## Exercises
1. Which periodicals are named in the passage about Clemens's literary work? List every one.
2. Could you rewrite the stored entries as a JSON list of strings, one per line, from the line with "beverages (815, 170)" up to and including the line with "Use [64, 202]", leaving out any blank lines?

## Text to read
⁂

Clemens answered, “Mr. Rogers, do you think there is anything I could do for you that I wouldn’t do?”
It was on this occasion that he told for the first time the “stolen watermelon” story, so often reprinted since; how once he had stolen a watermelon, and when he found it to be a green one, had returned it to the farmer, with a lecture on honesty, and received a ripe one in its place.
In spite of his cares and diversions Clemens’s literary activities of this time were considerable. He wrote an article for the Youth’s Companion–“How to Tell a Story”–and another for the North American Review on Fenimore Cooper’s “Literary Offenses.” Mark Twain had not much respect for Cooper as a literary artist. Cooper’s stilted artificialities and slipshod English exasperated him and made it hard for him to see that in spite of these things the author of the Deerslayer was a mighty story-teller. Clemens had also promised some stories to Walker, of the Cosmopolitan, and gave him one for his Christmas number, “Traveling with a Reformer,” which had grown out of some incidents of that long-ago journey with Osgood to Chicago, supplemented by others that had happened on the more recent visit to that city with Hall. This story had already appeared when Clemens and Rogers had made their Chicago trip. Rogers had written for passes over the Pennsylvania road, and the president, replying, said:
“No, I won’t give Mark Twain a pass over our road. I’ve been reading his ‘Traveling with a Reformer,’ in which he abuses our road. I wouldn’t let him ride over it again if I could help it. The only way I’ll agree to let him go over it at all is in my private car. I have stocked it with everything he can possibly want, and have given orders that if there is anything else he wants the train is to be stopped until they can get it.”

⁂

Stored entries:
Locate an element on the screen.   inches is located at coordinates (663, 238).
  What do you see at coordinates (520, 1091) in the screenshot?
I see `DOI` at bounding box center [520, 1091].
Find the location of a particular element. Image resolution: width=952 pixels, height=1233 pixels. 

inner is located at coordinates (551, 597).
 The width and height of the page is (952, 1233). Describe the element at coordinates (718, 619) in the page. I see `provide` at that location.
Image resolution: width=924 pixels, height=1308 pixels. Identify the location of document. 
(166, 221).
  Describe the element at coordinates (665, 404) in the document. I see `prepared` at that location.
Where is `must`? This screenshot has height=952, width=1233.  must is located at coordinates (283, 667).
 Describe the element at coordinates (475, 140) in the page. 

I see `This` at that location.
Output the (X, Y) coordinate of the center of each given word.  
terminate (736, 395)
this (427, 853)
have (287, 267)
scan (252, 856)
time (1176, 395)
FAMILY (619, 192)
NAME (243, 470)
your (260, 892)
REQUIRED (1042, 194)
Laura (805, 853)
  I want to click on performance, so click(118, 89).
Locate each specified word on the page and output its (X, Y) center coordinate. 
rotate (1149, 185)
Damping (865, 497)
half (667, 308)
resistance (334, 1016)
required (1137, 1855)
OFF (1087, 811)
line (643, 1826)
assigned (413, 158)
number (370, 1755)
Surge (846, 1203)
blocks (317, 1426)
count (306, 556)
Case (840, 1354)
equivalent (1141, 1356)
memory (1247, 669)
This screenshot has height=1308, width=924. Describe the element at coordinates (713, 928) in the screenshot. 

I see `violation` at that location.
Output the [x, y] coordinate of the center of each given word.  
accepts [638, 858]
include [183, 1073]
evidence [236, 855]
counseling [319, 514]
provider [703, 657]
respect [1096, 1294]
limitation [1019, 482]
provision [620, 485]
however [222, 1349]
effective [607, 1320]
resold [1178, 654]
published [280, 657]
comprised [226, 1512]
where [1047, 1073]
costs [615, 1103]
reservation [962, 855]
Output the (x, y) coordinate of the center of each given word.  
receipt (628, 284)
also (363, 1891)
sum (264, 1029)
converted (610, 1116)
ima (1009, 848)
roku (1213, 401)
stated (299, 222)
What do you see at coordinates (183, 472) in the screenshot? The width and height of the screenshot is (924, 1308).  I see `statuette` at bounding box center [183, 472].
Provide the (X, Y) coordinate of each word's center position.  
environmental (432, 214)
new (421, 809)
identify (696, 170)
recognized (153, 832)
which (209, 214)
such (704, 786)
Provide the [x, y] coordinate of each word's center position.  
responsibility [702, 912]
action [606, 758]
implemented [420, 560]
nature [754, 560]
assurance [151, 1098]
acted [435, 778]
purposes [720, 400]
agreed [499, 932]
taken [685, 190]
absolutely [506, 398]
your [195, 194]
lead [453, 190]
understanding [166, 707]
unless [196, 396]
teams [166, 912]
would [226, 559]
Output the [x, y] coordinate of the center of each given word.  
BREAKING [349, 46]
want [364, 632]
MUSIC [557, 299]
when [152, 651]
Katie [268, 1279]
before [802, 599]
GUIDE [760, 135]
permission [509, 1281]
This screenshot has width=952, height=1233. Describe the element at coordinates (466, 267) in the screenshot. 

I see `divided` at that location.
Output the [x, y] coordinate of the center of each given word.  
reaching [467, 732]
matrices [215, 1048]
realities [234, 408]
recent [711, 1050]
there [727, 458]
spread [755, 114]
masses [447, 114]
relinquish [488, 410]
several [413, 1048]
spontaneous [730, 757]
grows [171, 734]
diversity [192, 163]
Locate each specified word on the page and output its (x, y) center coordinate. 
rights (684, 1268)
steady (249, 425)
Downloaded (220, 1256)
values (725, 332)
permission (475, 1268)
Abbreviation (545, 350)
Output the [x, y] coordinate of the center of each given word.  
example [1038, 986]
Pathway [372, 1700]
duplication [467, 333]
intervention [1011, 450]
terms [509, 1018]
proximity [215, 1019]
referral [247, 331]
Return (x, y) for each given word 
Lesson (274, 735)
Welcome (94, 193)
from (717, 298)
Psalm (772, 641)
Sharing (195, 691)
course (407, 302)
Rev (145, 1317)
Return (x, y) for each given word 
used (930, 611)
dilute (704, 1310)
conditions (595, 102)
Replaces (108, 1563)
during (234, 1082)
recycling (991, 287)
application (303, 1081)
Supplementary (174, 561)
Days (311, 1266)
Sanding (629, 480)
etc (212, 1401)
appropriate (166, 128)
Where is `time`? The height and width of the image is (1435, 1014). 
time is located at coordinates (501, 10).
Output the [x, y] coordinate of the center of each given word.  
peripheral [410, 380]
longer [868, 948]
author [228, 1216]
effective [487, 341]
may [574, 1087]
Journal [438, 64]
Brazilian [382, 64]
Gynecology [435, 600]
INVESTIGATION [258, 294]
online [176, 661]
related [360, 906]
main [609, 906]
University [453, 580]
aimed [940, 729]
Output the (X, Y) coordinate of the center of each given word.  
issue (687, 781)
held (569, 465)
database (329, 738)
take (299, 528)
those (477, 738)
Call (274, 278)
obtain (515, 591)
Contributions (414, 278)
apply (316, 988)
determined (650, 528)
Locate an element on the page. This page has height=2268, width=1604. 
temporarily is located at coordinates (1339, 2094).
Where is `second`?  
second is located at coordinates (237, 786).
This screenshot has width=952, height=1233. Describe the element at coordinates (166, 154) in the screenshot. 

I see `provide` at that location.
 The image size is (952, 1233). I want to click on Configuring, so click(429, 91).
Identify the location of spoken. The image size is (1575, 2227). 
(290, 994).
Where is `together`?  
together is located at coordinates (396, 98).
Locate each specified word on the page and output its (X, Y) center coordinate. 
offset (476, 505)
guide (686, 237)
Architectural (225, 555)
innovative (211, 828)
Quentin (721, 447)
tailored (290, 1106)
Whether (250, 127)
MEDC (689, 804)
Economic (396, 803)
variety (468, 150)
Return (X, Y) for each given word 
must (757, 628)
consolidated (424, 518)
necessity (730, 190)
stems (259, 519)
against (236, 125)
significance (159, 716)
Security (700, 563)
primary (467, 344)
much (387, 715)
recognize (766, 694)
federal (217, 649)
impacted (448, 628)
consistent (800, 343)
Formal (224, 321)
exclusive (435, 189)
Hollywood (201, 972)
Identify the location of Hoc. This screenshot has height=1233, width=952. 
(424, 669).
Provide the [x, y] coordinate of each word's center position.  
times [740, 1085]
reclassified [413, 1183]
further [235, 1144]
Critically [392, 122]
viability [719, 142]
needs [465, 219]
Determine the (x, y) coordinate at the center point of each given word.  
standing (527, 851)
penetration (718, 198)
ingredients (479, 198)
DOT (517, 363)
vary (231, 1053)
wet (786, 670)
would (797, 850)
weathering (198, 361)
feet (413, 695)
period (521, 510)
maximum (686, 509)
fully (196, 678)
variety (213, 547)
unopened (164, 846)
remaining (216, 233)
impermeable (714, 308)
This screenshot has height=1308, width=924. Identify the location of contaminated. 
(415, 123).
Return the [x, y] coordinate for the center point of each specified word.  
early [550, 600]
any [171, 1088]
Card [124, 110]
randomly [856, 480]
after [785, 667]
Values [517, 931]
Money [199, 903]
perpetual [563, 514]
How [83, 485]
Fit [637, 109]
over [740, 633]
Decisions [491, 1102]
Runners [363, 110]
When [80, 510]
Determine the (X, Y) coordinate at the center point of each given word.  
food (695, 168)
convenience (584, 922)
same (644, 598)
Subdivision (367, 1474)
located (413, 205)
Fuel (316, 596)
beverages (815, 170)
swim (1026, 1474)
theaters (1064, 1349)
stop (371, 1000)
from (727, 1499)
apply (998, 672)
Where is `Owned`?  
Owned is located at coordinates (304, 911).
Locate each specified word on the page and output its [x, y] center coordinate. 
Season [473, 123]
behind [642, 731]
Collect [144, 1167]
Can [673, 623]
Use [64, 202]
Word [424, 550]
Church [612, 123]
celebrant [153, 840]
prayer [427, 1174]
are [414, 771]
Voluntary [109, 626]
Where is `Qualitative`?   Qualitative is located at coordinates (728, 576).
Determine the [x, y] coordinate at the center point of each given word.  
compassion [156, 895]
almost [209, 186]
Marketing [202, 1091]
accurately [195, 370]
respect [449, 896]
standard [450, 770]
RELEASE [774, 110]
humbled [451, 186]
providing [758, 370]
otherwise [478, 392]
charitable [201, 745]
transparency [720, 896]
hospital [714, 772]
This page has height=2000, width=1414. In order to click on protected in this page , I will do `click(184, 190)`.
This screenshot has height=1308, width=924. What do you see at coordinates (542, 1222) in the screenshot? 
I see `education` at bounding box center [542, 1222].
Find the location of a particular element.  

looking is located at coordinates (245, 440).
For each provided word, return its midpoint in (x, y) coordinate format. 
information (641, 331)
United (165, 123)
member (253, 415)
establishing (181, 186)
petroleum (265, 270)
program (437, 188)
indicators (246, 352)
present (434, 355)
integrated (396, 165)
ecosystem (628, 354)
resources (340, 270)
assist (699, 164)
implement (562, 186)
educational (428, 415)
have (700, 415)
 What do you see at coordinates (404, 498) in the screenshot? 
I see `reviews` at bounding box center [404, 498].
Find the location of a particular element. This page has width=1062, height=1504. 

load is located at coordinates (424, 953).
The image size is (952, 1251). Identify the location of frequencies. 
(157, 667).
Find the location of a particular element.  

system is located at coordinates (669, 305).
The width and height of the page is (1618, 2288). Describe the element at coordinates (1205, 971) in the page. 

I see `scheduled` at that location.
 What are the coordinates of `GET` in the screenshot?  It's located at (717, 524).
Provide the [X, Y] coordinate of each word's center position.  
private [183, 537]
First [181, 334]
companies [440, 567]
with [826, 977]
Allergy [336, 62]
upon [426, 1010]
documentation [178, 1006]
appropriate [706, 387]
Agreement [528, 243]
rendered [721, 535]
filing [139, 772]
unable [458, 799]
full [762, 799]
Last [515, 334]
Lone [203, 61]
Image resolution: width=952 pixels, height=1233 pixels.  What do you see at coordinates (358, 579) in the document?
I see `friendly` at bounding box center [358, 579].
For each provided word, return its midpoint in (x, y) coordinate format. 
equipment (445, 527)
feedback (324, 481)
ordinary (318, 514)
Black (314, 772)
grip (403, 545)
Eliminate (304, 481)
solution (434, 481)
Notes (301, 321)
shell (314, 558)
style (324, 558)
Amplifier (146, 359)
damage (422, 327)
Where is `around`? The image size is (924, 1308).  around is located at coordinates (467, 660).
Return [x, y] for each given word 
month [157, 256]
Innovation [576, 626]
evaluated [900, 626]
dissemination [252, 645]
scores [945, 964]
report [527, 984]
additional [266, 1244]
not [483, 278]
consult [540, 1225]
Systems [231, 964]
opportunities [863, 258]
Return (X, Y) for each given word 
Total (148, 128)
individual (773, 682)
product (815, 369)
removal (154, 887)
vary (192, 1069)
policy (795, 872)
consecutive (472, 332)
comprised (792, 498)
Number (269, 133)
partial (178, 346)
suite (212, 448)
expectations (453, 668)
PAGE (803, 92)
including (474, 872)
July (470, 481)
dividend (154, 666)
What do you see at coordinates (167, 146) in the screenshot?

⁂

## Solutions per task
1.
- Youth's Companion
- North American Review
- Cosmopolitan

2.
[
  "beverages (815, 170)",
  "swim (1026, 1474)",
  "theaters (1064, 1349)",
  "stop (371, 1000)",
  "from (727, 1499)",
  "apply (998, 672)",
  "Where is `Owned`?  ",
  "Owned is located at coordinates (304, 911).",
  "Locate each specified word on the page and output its [x, y] center coordinate. ",
  "Season [473, 123]",
  "behind [642, 731]",
  "Collect [144, 1167]",
  "Can [673, 623]",
  "Use [64, 202]"
]